Le terme, par ailleurs, peut parfois désigner des ouvrages de fiction reprenant les motifs ou thèmes de la philosophie, par exemple les ouvrages de Milan Kundera ou ceux de Bernard Werber.

La pseudo-philosophie selon Moberger modifier

Dans son article « Bullshit, Pseudoscience and Pseudophilosophy »[2], le philosophe suédois Victor Moberger définit la pseudo-philosophie comme du bullshit avec des prétentions philosophiques. Selon Moberger, bullshitter revient à tenir des propos sans se soucier de leur vérité ou de leur fausseté. Le bullshit est donc, selon lui comme selon Harry Frankfurt[3] dont il s'inspire explicitement, le produit d’une indifférence à la vérité. Moberger définit l’indifférence à la vérité comme ne pas être consciencieux intellectuellement. Le bullshit est considéré comme le produit d'une attitude selon laquelle nous ne sommes pas suffisamment consciencieux intellectuellement. Autrement dit, le bullshit est le produit d'un manque de rigueur intellectuelle, ainsi que d’honnêteté et d'humilité épistémiques. Cette attitude selon laquelle nous ne sommes pas consciencieux épistémiquement se révèle par une plus grande attention accordée à ce qui est intéressant plutôt qu’à ce qui est vrai. Quant aux prétentions philosophiques, Moberger en donne deux significations possibles. D’une part, cela signifierait de se prononcer sur un sujet philosophique. D’autre part, de présenter nos propos comme étant de la philosophie.
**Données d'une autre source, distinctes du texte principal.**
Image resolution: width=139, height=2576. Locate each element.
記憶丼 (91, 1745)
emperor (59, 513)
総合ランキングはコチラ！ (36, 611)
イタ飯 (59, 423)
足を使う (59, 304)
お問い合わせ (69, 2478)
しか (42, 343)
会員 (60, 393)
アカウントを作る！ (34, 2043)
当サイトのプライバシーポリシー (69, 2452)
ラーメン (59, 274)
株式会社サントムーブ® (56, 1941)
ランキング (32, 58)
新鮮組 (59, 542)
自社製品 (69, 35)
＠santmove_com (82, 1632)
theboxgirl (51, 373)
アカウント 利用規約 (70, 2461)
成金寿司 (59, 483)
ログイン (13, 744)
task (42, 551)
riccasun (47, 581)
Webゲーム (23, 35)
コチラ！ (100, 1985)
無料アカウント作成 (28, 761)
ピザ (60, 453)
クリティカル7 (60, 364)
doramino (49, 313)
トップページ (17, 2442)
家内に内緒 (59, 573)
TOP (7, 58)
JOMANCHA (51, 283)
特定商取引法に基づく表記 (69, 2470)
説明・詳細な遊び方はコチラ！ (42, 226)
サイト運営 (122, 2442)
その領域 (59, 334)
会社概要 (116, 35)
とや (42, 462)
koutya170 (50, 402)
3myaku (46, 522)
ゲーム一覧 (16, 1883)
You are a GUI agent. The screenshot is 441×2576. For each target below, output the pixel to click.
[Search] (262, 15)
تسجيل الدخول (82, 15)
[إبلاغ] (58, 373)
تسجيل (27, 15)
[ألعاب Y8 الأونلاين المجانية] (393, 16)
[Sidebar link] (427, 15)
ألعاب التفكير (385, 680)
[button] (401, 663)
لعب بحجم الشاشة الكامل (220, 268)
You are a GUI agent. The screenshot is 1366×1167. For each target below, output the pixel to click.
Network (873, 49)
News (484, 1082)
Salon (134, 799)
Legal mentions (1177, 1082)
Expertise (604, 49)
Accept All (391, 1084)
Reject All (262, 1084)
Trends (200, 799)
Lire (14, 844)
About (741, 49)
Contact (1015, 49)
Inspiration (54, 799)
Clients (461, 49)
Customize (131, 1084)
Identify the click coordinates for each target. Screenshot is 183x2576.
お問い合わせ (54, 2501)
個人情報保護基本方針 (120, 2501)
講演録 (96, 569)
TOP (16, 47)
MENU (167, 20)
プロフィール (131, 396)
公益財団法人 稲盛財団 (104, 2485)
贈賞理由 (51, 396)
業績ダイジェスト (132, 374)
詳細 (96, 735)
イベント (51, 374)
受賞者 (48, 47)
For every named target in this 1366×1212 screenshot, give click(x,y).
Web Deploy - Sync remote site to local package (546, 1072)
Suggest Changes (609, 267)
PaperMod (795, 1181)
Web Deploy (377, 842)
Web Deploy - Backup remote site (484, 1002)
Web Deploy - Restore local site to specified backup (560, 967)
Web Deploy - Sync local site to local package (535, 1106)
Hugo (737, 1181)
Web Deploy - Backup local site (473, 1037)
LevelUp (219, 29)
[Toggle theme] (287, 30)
Moberger distingue deux types de pseudo-philosophie : d’une part, la pseudo-philosophie obscurantiste. Celle-ci proliférerait dans les sciences humaines et sociales. Faire de la pseudo-philosophie obscurantiste consisterait à parler de méthode scientifique, d’objectivité et de vérité, sans formuler ou répondre à des arguments, et sans être conscient des distinctions faites dans ces arguments. D’autre part, il y aurait la pseudo-philosophie scientiste. Les scientifiques ou écrivains avec une formation scientifiques mélangeant des concepts et ont des préjugés implicites empiriques quant à l’épistémologie, la métaphysique et la philosophie du langage, pourraient être coupables de faire de la pseudo-philosophie scientiste.

Légitimité de la notion modifier

Il n'y a pas de pseudo-philosophie au sens où « la » pseudo-philosophie aurait une unité doctrinale ou des pratiques communes précises. C'est plutôt l'utilisation du terme à l'encontre de certaines théories qui donne un contenu à cette notion. Toute entreprise se voulant philosophique pouvant être accusée d'être pseudo-philosophique, chercher à définir la pseudo-philosophie en elle-même semble illusoire.

La notion n'est toutefois pas dépourvue d'intérêt : au cas par cas, elle montre des oppositions dans les conceptions de la philosophie. En effet, accuser une théorie d'être pseudo-philosophique suppose en amont une conception de la philosophie permettant de distinguer philosophie et pseudo-philosophie.

À partir de cela on peut dresser un portrait des théories accusées d'être de la pseudo-philosophie et de leurs accusateurs.

Courants accusés de faire de la pseudo-philosophie modifier

Les sophistes selon Platon modifier

Dans les dialogues de Platon, en particulier le Protagoras, Socrate met à mal les sophistes, qui se vantent de convaincre de ce qu'on voudra par des méthodes rhétoriques, c'est-à-dire utilisant des effets de discours. Par opposition, Platon présente Socrate comme permettant de trouver un chemin vers la vérité par sa méthode maïeutique, où l'on progresse de proche en proche à petits pas, en s'assurant du consensus des deux parties. Il faut remarquer toutefois que seul Socrate revendique de faire de la philosophie; les sophistes, groupe d'ailleurs très hétérogène, prétendent faire autre chose, et en particulier enseigner des techniques de discours.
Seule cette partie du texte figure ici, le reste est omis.